---------- Material for this exercise
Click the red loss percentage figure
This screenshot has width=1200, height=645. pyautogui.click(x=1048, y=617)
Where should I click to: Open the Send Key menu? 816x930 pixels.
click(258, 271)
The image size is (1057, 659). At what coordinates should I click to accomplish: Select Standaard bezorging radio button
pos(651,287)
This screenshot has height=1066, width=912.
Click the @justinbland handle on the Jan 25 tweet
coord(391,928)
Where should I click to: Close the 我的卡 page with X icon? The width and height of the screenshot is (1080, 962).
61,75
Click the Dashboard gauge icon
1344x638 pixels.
--------------------
Task statement: For every record above, print an exact copy.

Expected answer:
Click the red loss percentage figure
This screenshot has width=1200, height=645. pyautogui.click(x=1048, y=617)
Where should I click to: Open the Send Key menu? 816x930 pixels.
click(258, 271)
The image size is (1057, 659). At what coordinates should I click to accomplish: Select Standaard bezorging radio button
pos(651,287)
This screenshot has height=1066, width=912.
Click the @justinbland handle on the Jan 25 tweet
coord(391,928)
Where should I click to: Close the 我的卡 page with X icon? The width and height of the screenshot is (1080, 962).
61,75
Click the Dashboard gauge icon
1344x638 pixels.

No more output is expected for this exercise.